Прежде чем сосредоточится на том, «где» могут находиться все умопостигаемые идеи, ставшие прообразами тварных вещей, обратим внимание еще на один аспект. К. Шенк справедливо подчеркивает, что среди исследователей продолжается спор о том, верил ли Филон в творение ex nihilo (11, 110–111). Одни, в частности Гарри Вольфсон, считают, что да, если под «ничто» подразумевать хаотическую материю, которая была создана на первом этапе, а затем на втором этапе упорядочена. Другие ученые, такие как Дэвид Уинстон и Грегори Стерлинг, напротив, полагали, что Филон верил в вечное творение, creatio aeterna, что мир сотворен от вечности (там же) [6]. Поскольку Филон не был христианином, то данный вопрос относится скорее к разряду историко-философских, чем теологических [7]. Однако, исходя из анализируемого трактата, представляется возможной следующая версия: Филон не пишет напрямую о сотворении «из ничего», лишь указывает на соответствие тварного мира его вечному прообразу, то есть, возможно, вторая интерпретация ближе к его представлению. Кроме того, важно подчеркнуть одну особенность в комментариях Филона. А именно: сравнивая сотворение мира с градостроением, он пишет о ситуации, «когда строится город по великой любви» (De opif. 17). Также и промысел сравнивался с проявлением заботы (как отца к детям). Тем самым, если и есть то, «из чего» было все в мире сотворено, некая материальная причина творения, то в данном трактате Филона она скорее относится к милосердию Бога, его любви, но никак не к «ничто» бесформенной материи. Однако более подробно о самом акте становления, так сказать, о проектировании мира, Филон пишет в связи с понятием Логоса.

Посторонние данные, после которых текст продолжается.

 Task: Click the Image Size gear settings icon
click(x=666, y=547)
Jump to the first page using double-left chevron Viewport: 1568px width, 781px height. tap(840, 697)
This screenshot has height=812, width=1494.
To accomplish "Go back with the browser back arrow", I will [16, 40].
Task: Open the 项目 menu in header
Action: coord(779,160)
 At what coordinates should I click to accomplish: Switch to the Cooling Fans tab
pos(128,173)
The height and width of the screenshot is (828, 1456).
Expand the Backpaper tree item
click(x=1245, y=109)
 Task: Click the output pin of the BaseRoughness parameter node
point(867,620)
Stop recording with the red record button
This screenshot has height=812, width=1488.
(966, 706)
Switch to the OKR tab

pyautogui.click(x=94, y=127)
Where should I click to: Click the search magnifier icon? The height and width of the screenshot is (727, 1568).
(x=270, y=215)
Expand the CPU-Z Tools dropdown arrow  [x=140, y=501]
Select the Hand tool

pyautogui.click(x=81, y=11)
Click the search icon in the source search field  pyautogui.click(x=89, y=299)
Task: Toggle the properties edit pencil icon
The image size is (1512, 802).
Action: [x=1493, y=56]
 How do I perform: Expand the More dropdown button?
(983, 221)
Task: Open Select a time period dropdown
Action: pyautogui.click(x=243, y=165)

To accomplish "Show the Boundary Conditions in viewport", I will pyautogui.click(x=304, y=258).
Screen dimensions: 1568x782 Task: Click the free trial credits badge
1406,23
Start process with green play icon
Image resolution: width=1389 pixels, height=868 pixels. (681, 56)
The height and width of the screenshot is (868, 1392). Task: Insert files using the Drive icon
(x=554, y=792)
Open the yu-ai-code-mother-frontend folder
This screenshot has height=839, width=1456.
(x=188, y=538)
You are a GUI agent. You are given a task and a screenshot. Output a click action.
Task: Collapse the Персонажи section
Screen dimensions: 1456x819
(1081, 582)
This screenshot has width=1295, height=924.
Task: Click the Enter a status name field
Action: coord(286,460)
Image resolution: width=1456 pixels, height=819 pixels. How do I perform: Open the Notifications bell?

Будучи медиаплатоником, Филон заимствовал представление об идеях (эйдосах) для объяснения процесса становления. Мир, созданный единым актом творения, вмещает в себя все возможные отображения божественного замысла, и все их количество, разумеется, не может находиться в каком-либо физическом месте, быть частью мира. «Поэтому, подобно тому, как образ града, созданный в уме зодчего, не имеет какого-либо места вовне, но запечатлен в душе его создателя, точно так же и мир, составленный из идей, не может иметь никакого другого места, кроме божественного Логоса, упорядочившего [все] это» (De opif. 20). Относя мир умопостигаемых идей к божественному Логосу, Филон своеобразно проясняет суть Логоса как силы, дающей порядок и гармонию безжизненной материи. В данном контексте креационизма Логос придает миру упорядоченность также в силу того, что Бог понимается Филоном как высшее благо, «в силу своей благости Он не отказал в совершенстве собственной природы материи» (De opif. 21). Благо, таким образом, становится причиной порядка, гармонии, оформленности материи. Однако Филон в своих размышлениях ни на минуту не забывает, что речь идет о начале творения, о том состоянии мира, «когда» он еще не был создан, а лишь создавался и, тем самым, пребывал в становлении. А потому он проясняет сам процесс становления и «оформления» мира по первообразу, как если бы этот процесс имел внутреннюю динамику. В двадцать третьем стихе трактата он формулирует положение, одинаково важное и в гносеологическом, и в этическом смысле: «наделяя дарами, Бог отмеряет их не в соответствии с величием своей благости, ибо она безгранична и бесконечна, но сообразуясь с возможностями тех, кто принимает благодеяния. Ведь то, что находится в становлении, не может по природе вместить столько блага, сколько Бог по природе может даровать, ибо Его силы превосходят все; несоизмеримо малое не могло бы воспринимать их величия, если бы Бог не соизмерял подобающую каждому часть с его способностью». Находящийся в процессе становления мир принимает дар гармонии и порядка «неравномерно», в соответствии со своей пока еще не совершенной природой. И хотя эта интерпретация касается лишь «физики» Вселенной, а не благодати, получаемой душой, все же сама идея восприятия блага в соответствии с «уровнем» развития остается одной из интереснейших у Филона и повлиявших затем на многих христианских мыслителей, ставящих вопрос о разумном замысле и свободе воли.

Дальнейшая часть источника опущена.